- Dataset records:
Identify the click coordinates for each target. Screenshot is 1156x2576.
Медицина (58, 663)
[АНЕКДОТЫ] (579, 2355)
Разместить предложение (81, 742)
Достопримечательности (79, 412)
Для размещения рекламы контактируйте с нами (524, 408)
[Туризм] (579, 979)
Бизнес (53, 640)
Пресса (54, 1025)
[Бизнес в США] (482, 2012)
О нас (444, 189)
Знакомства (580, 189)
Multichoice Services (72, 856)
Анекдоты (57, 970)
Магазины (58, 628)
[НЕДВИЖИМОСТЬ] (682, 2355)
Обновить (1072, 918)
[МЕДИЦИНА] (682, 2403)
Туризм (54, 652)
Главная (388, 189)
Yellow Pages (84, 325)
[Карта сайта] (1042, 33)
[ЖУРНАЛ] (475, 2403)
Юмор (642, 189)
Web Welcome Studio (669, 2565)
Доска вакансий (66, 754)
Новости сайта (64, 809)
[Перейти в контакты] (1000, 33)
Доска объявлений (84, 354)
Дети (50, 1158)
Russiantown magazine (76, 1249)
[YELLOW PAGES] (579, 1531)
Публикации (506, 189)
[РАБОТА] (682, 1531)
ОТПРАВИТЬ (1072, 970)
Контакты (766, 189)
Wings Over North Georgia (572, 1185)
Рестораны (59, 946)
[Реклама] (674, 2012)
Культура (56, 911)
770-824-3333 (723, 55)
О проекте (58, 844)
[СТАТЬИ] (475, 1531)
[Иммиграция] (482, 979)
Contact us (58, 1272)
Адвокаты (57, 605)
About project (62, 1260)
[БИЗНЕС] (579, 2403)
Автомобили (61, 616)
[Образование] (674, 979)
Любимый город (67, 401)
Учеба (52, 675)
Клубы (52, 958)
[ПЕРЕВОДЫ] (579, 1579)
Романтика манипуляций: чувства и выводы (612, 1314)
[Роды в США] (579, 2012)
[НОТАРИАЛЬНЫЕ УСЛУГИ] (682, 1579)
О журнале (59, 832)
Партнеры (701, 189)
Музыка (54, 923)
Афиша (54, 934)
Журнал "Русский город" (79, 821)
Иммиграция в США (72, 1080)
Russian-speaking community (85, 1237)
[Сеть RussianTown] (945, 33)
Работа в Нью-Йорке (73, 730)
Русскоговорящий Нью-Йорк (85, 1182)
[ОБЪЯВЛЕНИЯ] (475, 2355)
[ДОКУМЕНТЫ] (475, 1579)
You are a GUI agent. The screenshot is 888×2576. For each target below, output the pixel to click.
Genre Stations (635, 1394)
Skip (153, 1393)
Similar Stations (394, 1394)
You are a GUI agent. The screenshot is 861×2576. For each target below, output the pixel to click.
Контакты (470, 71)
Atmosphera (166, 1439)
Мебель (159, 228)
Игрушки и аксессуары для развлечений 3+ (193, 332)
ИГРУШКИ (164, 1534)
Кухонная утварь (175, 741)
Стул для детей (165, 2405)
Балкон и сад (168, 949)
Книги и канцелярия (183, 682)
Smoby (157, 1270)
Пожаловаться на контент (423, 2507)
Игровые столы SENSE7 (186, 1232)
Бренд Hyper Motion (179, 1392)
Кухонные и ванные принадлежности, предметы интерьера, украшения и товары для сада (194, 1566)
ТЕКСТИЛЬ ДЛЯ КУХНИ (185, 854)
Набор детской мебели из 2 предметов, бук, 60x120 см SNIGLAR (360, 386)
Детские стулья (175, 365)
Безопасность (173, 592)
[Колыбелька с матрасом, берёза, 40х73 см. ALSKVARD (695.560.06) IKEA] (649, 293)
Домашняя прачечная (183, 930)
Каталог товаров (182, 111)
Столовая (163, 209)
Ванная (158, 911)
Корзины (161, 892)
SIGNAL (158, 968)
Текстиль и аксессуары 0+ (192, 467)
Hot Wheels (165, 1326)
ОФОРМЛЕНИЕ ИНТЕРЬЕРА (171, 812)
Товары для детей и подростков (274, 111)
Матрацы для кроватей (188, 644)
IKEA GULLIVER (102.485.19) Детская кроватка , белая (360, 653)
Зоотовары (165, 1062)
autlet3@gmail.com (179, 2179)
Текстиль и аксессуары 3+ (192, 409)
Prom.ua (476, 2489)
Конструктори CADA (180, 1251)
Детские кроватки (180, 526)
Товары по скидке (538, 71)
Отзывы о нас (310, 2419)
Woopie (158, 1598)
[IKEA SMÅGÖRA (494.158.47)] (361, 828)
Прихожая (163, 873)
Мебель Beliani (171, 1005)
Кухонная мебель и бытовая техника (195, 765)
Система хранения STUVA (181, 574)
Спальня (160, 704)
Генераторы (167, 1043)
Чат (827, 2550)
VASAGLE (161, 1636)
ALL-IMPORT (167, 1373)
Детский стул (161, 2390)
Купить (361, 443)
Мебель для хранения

- Task brief: Please filter the listing down to lines that include the word "each".

- Problem solution:
Identify the click coordinates for each target. Screenshot is 1156x2576.
You are a GUI agent. The screenshot is 888×2576. For each target below, output the pixel to click.
You are a GUI agent. The screenshot is 861×2576. For each target below, output the pixel to click.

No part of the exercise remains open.